Sandi was only 19 when the two met. They were married 28 years.
During that time, the relationship progressively worsened. His temper turned “explosive,” she said. Sandi walked on egg shells trying to meet her spouse’s unrealistic expectations; it was a way to keep the abuse at bay. But repairing the marriage became impossible.
The abuse wasn’t just physical. He controlled Sandi by isolating her from friends and family. He made her feel worthless, like no one would want her, like she had brought on the abuse herself.
“It got to the point where all of it was normal to me. It was routine,” Sandi said. “I didn’t grow up saying, ‘I want to be an abused wife when I grow up,’ but gradually that’s what I became.
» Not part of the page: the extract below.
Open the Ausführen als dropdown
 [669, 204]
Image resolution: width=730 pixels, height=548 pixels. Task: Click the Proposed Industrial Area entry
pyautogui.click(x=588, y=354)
“You are conditioned to think it is all your fault,“ Sandi said. “And I always thought that if I did things better he would change. I told myself, ‘This isn’t the man I fell in love with.‘ Apparently it was though.“
And when she could muster the courage to leave, he would threaten to hurt or kill her and their three children.
“I was terrified.”
But after the children were grown and moved away she knew they were safe. She continued to stay until she broke.
“I was depressed and sitting at the kitchen table when he set a bunch of pill bottles in front of me and said, ‘Why don’t you put me and yourself out of our misery,’” Sandi said. “I decided that day to leave.”
Now, Sandi is happily remarried and enjoys spending her time with her children and three grandchildren. She still has her struggles with past abuse but said she feels happy and safe.
“It’s a process; you have to learn how to do everything, how life is supposed to be, all over again.”